Several sample types were evaluated, including wastewater, surface water, soil, fish tissue, shrimp, and food-packaging materials. Environmental and biological samples were prepared according to EPA Method 1633A and had previously been analyzed by LC-MS/MS, allowing the GC-MS/MS method to serve as a complementary technique. Food-packaging samples were extracted with methanol containing ammonium hydroxide and analyzed for targeted PFAS. While no target PFAS were detected in the tested packaging materials, multiple GC-amenable PFAS were found in environmental samples.

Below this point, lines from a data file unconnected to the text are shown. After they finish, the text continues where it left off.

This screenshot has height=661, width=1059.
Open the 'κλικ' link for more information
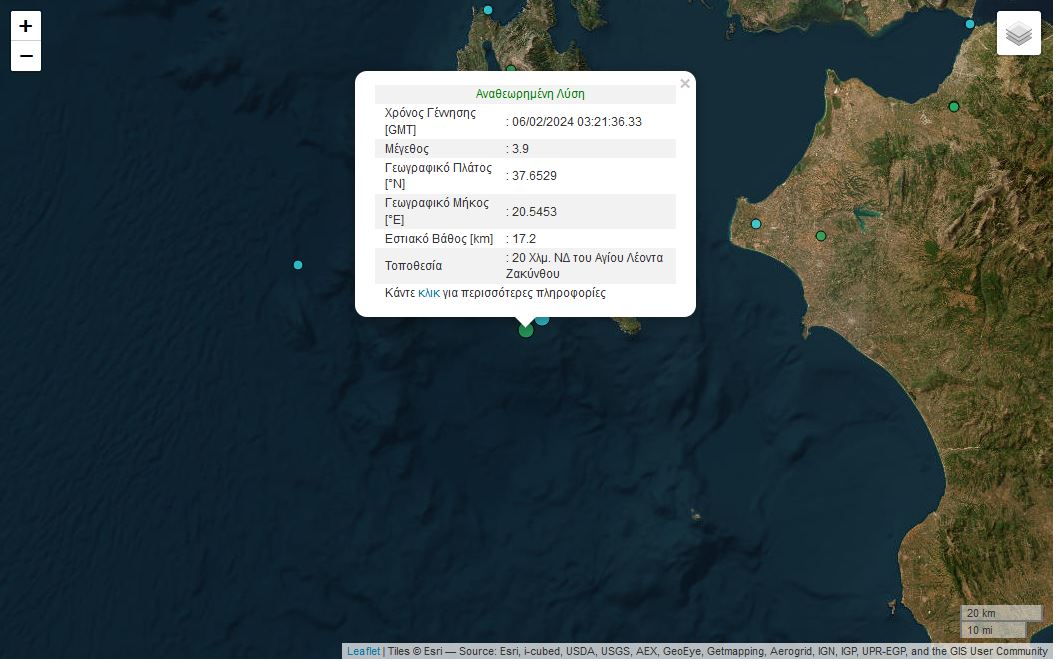429,293
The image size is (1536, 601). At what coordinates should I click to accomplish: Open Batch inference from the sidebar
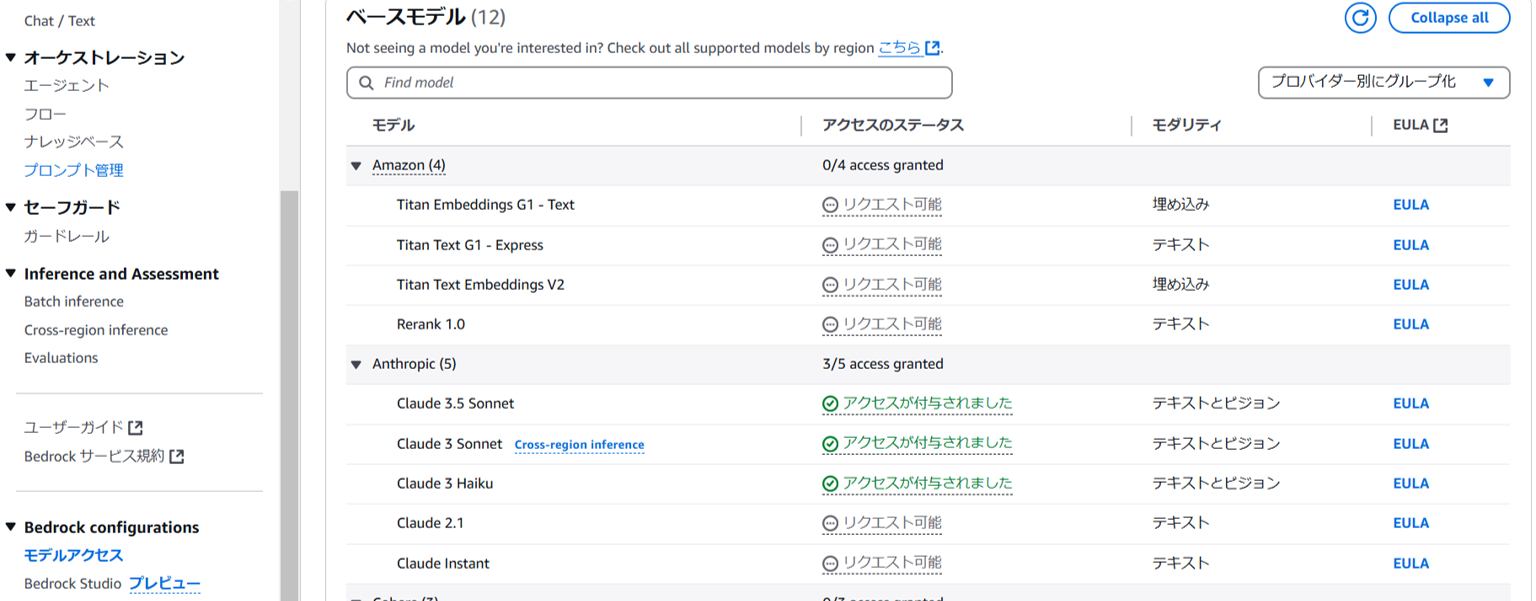tap(73, 301)
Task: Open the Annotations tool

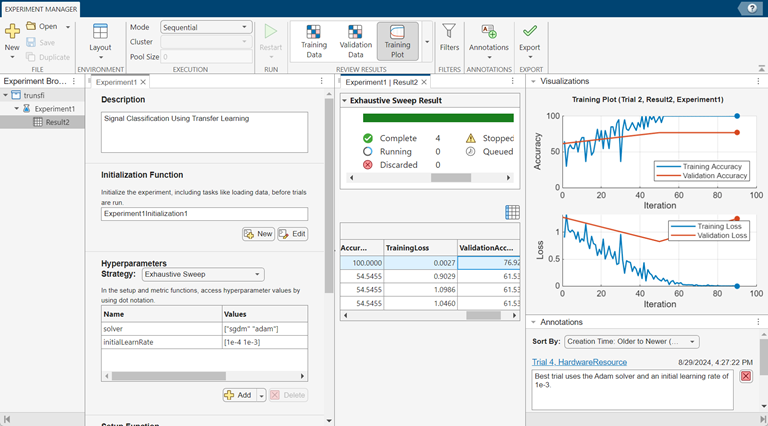Action: click(x=488, y=32)
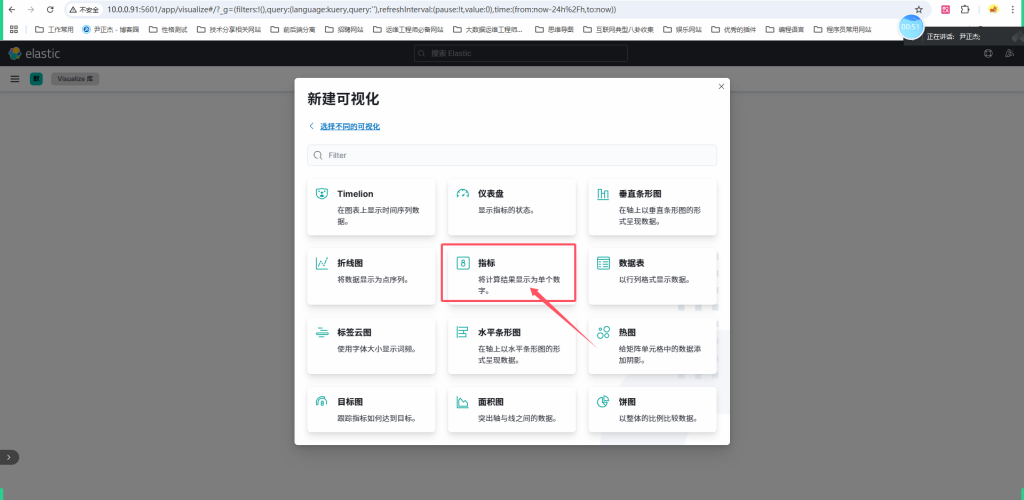Click the 指标 metric visualization icon
Screen dimensions: 1024x500
[463, 263]
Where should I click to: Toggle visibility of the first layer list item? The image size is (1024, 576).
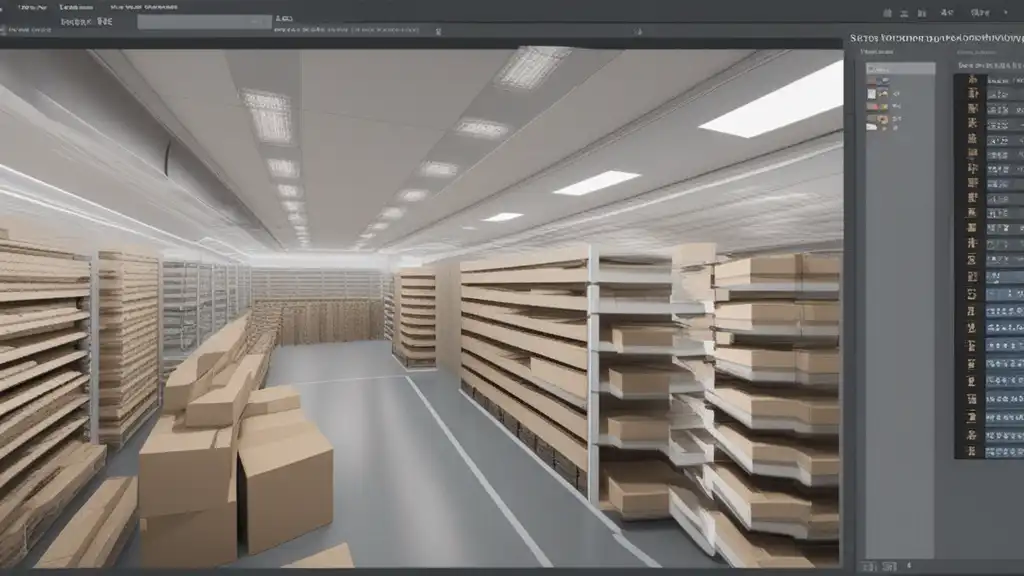click(x=872, y=79)
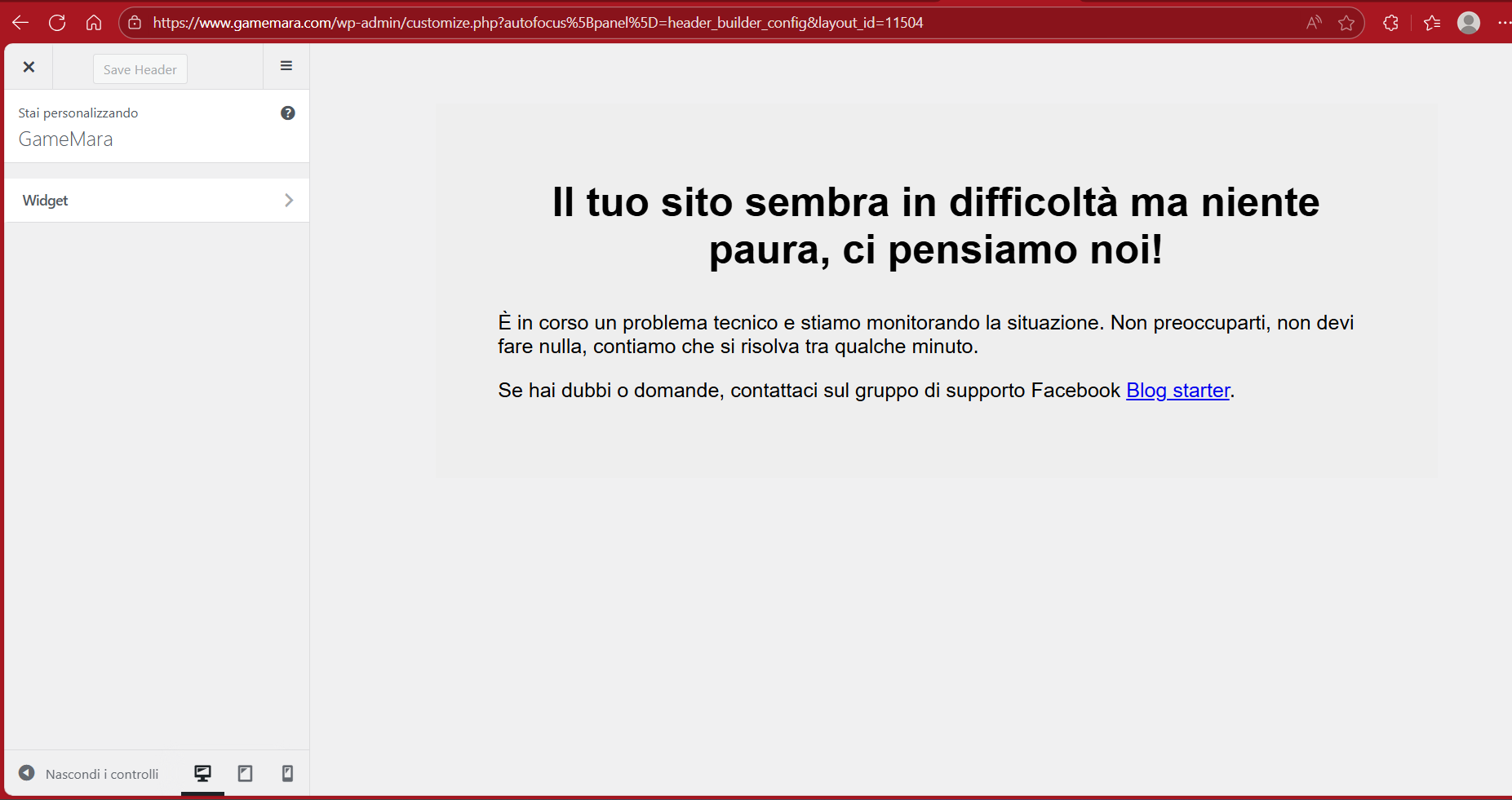Go to the browser home page
Viewport: 1512px width, 800px height.
pos(94,23)

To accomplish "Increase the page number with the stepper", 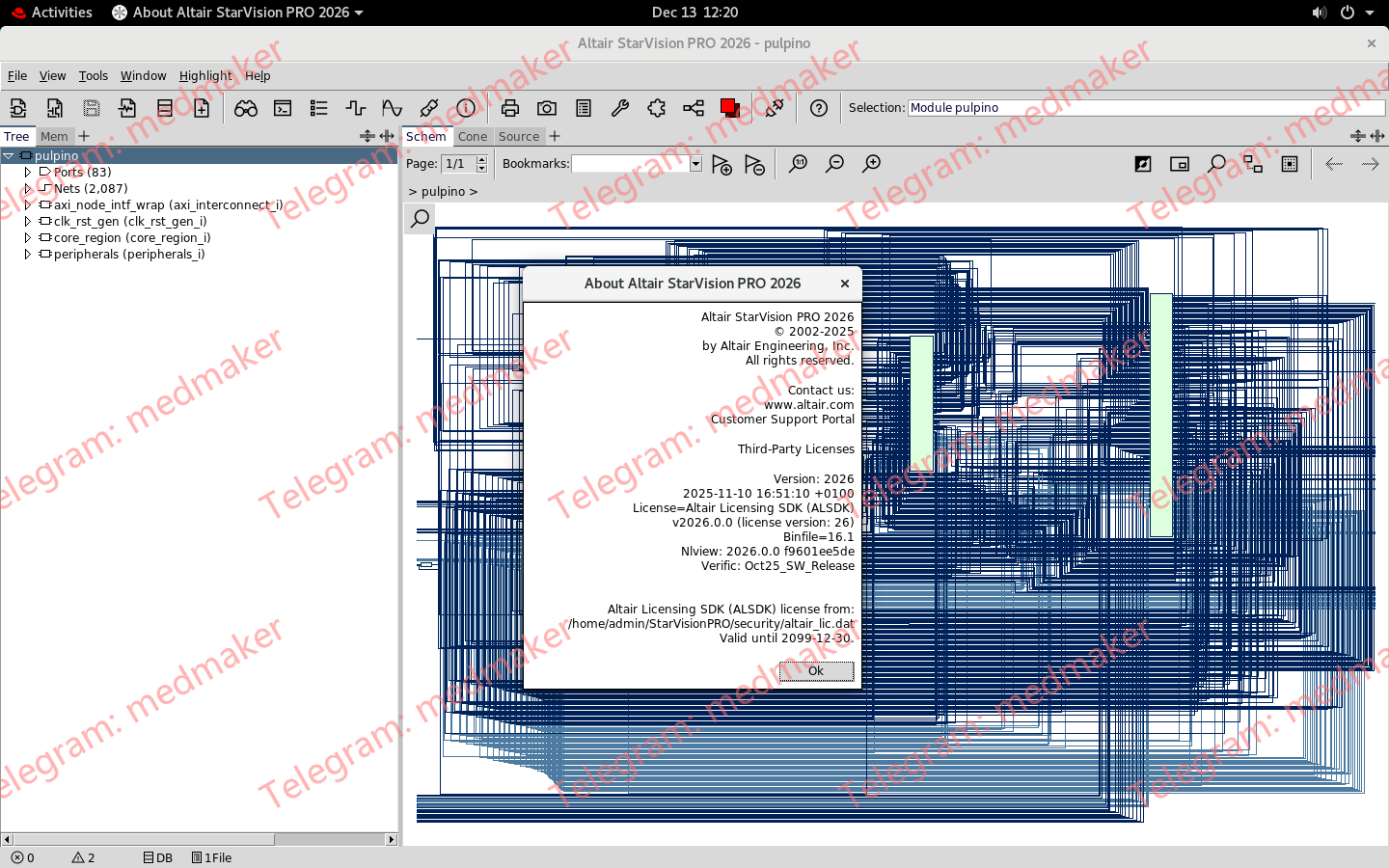I will 479,158.
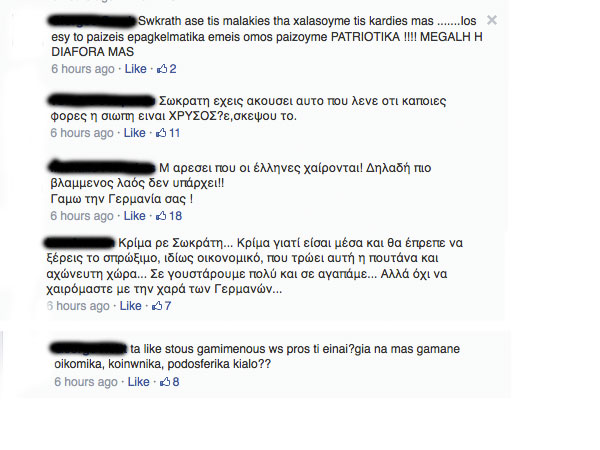Click the thumbs-up icon showing 18 likes
Image resolution: width=600 pixels, height=450 pixels.
click(x=161, y=216)
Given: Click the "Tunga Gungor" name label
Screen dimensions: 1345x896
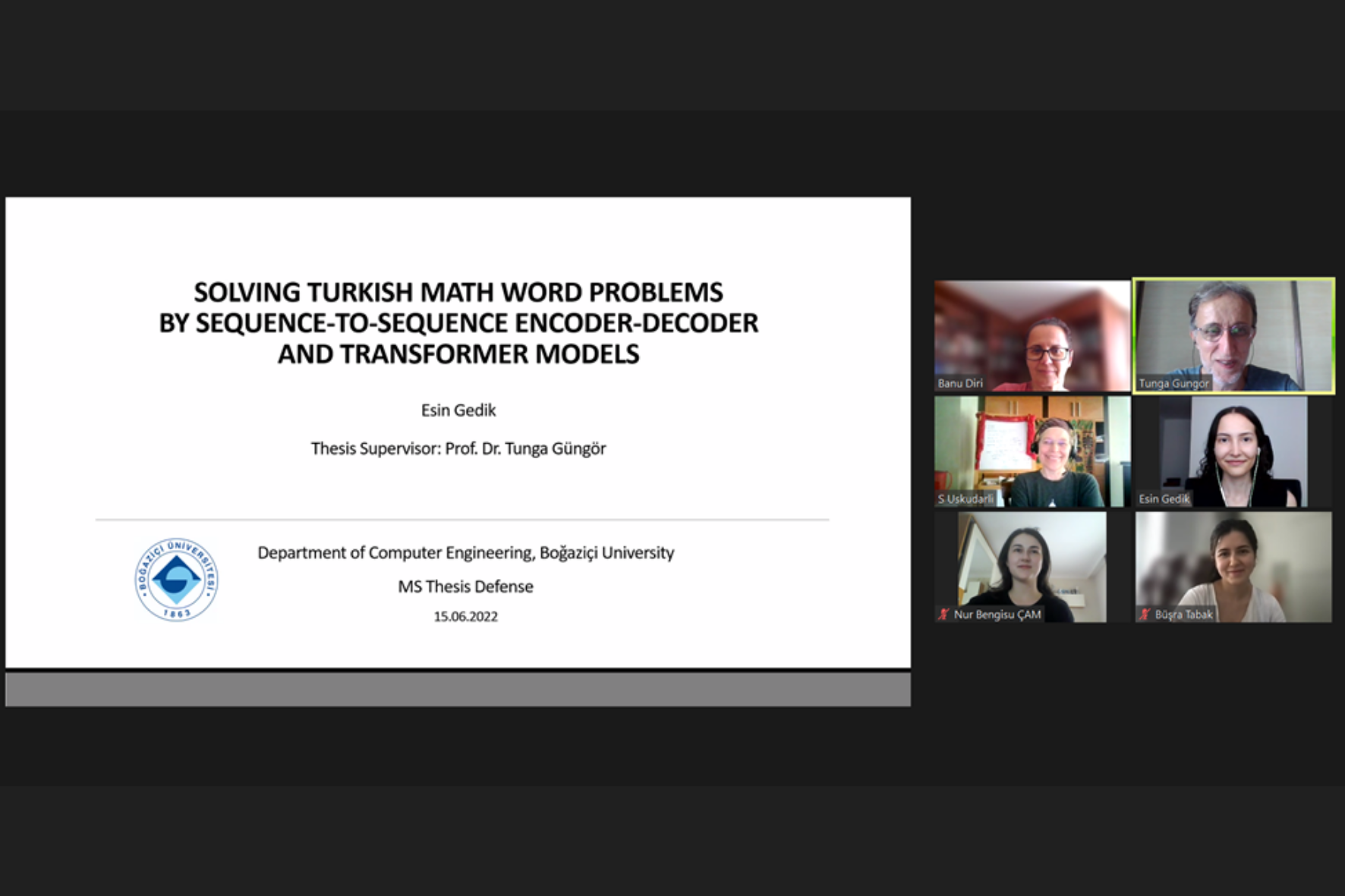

Fluorotelomer alcohols were the most frequently detected compounds, with wastewater and ski-wax-impacted soils showing the highest concentrations.
The results demonstrate that APGC-MS/MS provides a sensitive and robust solution for the analysis of volatile PFAS classes that may be missed by LC-MS/MS alone. The method delivered accurate quantification, effective chromatographic separation, and reliable recovery in spiked samples. The authors conclude that combining APGC-MS/MS with established LC-MS/MS workflows enables a more comprehensive assessment of PFAS contamination, particularly for emerging fluorotelomer compounds and other GC-amenable PFAS that are increasingly relevant in environmental monitoring and food-packaging investigations.